→ **Aim**:
Please rename "screenshot" to "capture" in the entries from the line with "Open the user account avatar" up to and including the line with "tap(228, 93)", leaving everything else unchanged, and give only those lines with the pictures left out.

→ **Excerpted records**:
##############################

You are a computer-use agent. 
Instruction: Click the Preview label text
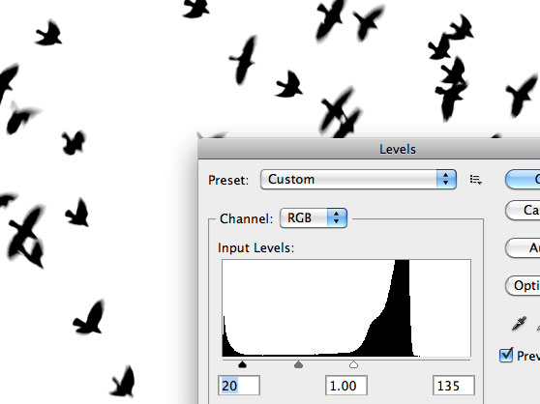tap(528, 356)
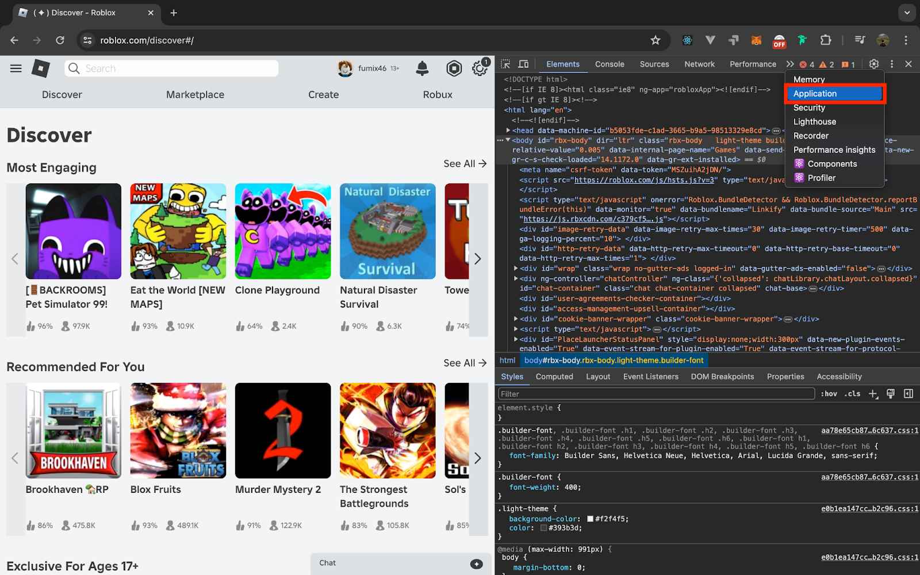Toggle the .cls class editor
920x575 pixels.
pos(852,394)
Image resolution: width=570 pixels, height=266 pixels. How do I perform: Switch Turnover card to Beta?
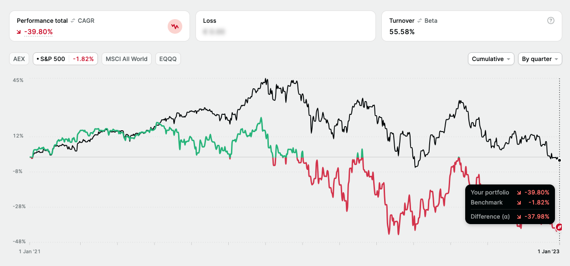click(431, 21)
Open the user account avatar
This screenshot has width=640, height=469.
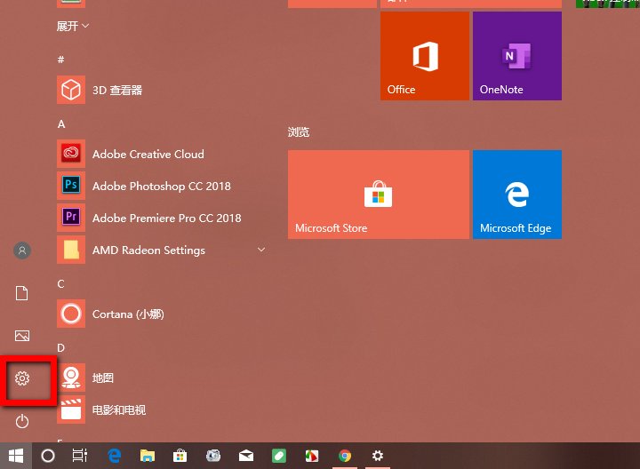point(22,250)
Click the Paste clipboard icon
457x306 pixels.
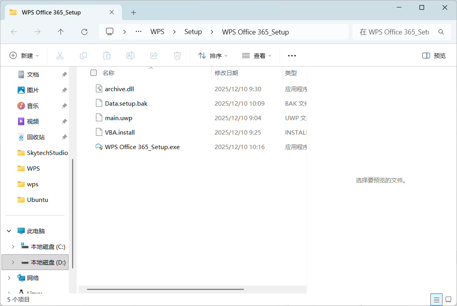(107, 56)
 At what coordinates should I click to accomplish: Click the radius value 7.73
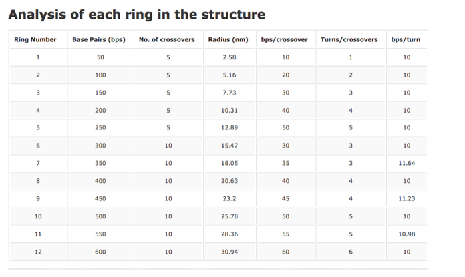tap(228, 93)
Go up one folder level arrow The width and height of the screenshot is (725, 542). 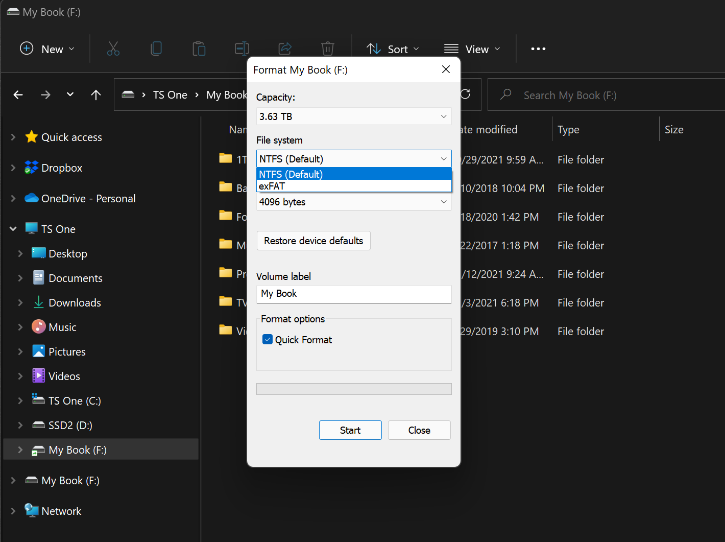click(96, 95)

##############################

→ **Correct output**:
Open the user account avatar
This capture has width=640, height=469.
point(22,250)
Click the Paste clipboard icon
457x306 pixels.
(107, 56)
 At what coordinates should I click to accomplish: Click the radius value 7.73
tap(228, 93)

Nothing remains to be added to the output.